### ABOUT THIS EXERCISE
Find and copy each line of the data that includes "Collapse".

### Saved entries
□ □ □ □ □ □ □
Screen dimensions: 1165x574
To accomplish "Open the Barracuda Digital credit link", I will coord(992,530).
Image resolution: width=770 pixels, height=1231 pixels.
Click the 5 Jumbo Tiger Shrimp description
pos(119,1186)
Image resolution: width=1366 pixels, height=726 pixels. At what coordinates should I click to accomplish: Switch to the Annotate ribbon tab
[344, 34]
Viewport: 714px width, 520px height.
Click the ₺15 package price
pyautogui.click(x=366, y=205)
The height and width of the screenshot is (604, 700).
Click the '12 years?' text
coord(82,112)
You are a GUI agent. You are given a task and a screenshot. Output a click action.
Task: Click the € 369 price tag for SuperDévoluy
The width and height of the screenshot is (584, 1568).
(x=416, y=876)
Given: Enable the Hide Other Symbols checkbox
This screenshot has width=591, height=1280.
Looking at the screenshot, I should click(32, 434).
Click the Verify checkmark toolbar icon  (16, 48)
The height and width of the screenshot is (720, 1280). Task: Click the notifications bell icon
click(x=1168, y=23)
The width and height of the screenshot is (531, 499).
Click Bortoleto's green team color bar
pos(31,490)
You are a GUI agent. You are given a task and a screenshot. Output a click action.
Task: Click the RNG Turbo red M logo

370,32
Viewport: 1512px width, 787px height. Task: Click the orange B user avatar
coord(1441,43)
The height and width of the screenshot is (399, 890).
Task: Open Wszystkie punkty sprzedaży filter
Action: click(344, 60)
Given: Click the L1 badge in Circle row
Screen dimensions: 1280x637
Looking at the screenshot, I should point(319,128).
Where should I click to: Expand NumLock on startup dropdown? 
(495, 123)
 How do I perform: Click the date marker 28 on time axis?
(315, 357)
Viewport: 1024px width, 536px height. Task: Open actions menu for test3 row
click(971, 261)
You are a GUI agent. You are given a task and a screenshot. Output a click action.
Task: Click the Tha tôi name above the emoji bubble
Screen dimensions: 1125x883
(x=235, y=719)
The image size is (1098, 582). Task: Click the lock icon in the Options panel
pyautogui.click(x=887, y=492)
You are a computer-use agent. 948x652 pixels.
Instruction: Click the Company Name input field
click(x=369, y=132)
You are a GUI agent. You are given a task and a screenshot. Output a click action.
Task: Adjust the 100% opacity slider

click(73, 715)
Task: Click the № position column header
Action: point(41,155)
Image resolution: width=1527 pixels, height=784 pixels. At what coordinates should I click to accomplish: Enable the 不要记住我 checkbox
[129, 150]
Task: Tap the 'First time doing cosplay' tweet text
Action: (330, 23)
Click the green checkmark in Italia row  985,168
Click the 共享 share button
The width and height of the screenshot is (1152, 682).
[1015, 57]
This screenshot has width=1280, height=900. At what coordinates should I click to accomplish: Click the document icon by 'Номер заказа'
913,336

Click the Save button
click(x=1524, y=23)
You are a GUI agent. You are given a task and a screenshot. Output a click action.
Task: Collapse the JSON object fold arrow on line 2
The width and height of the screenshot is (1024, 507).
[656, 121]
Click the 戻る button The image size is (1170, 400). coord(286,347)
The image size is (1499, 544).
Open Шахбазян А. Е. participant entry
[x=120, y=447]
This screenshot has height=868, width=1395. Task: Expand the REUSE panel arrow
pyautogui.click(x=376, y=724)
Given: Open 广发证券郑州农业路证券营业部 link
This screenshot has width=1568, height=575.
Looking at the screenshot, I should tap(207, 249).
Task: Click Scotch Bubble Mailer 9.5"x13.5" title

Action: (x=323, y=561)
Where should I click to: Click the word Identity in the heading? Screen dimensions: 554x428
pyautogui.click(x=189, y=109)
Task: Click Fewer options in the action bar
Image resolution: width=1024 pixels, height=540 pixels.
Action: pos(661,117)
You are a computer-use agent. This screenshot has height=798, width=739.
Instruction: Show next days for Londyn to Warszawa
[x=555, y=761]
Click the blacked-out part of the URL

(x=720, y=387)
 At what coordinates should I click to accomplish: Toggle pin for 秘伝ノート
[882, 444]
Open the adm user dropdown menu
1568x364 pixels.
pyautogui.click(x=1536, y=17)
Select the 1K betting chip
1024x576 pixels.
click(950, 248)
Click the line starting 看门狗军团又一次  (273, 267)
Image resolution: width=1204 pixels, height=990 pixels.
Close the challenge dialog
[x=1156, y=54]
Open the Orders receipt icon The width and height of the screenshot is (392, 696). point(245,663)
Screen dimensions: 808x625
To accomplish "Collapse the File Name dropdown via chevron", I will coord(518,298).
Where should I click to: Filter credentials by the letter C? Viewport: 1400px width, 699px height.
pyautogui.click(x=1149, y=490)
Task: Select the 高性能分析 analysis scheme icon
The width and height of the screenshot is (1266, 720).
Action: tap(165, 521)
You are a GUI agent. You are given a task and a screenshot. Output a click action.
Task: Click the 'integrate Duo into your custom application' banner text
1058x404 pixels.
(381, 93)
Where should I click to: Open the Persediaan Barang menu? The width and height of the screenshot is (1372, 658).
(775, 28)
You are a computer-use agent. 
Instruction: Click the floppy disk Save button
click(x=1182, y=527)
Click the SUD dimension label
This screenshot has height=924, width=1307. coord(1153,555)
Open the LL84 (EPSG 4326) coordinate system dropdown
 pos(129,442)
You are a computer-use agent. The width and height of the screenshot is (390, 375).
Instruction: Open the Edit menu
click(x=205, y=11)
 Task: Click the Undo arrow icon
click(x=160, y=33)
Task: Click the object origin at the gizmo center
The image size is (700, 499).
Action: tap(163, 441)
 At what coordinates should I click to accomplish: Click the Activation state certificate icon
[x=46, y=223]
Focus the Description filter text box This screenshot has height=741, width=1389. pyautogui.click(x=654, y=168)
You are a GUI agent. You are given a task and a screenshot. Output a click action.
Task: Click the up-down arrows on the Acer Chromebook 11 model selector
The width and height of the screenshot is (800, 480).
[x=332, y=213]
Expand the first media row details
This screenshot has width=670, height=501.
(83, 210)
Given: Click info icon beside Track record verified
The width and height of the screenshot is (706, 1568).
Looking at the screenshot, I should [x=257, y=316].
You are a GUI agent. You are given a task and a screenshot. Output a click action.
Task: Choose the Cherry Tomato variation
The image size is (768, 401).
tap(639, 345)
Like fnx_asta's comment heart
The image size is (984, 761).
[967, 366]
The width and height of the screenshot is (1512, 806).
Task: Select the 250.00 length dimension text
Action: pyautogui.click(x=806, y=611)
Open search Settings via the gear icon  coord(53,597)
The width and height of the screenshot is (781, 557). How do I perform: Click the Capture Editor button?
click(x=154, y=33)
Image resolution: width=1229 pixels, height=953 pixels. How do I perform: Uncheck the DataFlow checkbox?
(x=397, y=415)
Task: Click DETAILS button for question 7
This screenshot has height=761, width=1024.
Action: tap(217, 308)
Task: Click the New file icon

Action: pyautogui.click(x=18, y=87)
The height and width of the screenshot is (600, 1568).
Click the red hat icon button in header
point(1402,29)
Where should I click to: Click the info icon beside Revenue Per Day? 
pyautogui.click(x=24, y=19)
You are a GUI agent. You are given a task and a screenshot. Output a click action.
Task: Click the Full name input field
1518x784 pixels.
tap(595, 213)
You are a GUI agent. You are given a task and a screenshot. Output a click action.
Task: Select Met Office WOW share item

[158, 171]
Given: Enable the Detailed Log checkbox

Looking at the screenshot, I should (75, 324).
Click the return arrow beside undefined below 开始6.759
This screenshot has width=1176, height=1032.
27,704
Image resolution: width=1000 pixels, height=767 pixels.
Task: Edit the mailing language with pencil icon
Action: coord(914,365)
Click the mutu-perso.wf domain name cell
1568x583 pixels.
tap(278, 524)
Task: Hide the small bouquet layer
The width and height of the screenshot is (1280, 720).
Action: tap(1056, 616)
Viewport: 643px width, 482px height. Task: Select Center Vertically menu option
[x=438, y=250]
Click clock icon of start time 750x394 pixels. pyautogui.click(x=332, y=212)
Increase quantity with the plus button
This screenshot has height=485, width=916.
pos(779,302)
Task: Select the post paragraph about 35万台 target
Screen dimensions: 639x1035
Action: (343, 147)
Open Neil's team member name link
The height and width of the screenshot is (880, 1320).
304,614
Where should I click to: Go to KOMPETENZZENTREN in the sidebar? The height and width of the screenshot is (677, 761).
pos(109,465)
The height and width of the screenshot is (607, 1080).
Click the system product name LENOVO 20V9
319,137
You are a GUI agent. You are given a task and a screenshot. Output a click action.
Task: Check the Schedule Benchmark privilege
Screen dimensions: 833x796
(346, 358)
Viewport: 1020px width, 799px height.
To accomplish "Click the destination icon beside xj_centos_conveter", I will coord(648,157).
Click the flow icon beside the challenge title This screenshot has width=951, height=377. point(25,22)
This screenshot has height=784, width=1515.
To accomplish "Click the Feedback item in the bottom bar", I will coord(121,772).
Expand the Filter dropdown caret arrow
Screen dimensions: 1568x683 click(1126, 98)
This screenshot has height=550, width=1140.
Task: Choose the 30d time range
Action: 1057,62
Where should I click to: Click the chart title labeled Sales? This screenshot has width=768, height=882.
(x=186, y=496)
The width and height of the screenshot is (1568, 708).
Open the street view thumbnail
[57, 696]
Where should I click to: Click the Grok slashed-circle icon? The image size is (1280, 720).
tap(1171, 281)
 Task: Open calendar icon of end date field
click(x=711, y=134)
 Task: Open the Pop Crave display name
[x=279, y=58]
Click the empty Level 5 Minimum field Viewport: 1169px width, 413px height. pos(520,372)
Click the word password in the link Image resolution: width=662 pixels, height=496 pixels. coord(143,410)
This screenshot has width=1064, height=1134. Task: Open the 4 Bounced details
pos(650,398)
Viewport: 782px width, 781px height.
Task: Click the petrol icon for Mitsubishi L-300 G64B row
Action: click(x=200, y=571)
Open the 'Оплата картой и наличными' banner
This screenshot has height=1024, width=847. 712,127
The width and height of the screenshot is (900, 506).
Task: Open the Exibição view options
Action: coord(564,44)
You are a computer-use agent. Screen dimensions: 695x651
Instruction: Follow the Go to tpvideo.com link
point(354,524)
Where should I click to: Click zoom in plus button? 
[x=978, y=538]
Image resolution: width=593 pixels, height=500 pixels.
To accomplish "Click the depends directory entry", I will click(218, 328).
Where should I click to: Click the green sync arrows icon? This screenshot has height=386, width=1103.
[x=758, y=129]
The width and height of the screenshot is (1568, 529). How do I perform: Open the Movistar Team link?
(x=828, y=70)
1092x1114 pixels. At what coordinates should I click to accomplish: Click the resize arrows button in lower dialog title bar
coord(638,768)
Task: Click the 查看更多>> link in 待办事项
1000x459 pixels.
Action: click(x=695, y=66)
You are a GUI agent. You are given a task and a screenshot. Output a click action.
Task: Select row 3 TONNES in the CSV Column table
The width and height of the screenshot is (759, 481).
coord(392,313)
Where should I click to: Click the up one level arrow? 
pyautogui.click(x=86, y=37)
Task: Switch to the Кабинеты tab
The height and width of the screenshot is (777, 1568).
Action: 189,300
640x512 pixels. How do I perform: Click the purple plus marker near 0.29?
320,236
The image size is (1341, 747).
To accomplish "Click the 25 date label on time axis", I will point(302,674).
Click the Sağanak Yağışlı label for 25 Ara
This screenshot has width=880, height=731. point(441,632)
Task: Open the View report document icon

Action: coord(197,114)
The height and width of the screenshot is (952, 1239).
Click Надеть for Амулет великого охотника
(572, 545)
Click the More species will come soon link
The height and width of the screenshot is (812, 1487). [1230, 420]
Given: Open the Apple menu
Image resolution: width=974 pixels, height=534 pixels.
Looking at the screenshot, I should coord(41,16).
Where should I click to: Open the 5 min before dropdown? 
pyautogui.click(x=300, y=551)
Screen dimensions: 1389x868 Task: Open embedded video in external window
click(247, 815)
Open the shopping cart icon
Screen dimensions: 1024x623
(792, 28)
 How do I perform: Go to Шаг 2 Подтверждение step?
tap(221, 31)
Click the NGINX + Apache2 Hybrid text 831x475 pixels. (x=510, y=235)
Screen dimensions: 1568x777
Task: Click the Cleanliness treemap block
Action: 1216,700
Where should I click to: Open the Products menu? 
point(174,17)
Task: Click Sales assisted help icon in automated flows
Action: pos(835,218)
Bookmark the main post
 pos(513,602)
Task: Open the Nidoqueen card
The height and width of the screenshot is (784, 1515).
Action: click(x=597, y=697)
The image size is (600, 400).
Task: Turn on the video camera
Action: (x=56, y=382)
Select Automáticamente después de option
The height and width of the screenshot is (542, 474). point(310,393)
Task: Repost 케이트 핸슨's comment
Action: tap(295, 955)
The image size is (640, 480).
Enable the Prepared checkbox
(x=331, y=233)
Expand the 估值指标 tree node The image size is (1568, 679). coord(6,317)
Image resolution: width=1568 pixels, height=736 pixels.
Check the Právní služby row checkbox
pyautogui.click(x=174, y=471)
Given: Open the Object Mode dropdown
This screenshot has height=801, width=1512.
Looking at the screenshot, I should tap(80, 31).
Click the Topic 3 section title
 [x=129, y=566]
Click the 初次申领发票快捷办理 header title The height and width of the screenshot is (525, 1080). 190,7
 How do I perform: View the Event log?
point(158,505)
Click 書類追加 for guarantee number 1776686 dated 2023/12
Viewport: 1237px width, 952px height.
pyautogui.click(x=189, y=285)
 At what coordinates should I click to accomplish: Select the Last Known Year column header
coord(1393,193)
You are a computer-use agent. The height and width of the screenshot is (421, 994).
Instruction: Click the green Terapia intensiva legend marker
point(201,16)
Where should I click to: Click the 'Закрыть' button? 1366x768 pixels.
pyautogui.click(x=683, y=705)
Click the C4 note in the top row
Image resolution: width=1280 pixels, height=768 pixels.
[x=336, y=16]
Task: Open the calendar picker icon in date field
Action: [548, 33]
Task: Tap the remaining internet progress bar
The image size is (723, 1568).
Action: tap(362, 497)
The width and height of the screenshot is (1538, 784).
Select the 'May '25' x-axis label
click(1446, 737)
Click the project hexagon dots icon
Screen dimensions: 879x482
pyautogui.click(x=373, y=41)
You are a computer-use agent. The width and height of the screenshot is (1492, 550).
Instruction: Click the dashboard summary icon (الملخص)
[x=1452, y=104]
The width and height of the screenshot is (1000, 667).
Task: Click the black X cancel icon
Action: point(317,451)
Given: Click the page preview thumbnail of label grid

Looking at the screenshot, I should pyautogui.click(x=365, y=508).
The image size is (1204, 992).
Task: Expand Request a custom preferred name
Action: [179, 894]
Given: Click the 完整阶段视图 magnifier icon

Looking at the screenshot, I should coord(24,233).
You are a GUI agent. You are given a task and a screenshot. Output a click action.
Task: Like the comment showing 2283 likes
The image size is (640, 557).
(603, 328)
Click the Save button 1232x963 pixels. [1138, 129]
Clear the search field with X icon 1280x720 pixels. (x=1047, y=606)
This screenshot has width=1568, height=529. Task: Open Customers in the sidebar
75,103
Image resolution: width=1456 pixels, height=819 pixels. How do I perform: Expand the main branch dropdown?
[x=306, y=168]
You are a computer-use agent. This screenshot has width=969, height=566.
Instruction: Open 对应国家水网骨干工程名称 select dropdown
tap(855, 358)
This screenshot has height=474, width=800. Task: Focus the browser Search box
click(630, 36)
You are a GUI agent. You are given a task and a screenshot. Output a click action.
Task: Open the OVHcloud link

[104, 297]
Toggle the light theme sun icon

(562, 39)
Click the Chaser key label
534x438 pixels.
□ □ □ □ □ □ □
### EXERCISE RESPONSE
Task: Collapse the JSON object fold arrow on line 2
To accomplish "Collapse the File Name dropdown via chevron", I will coord(518,298).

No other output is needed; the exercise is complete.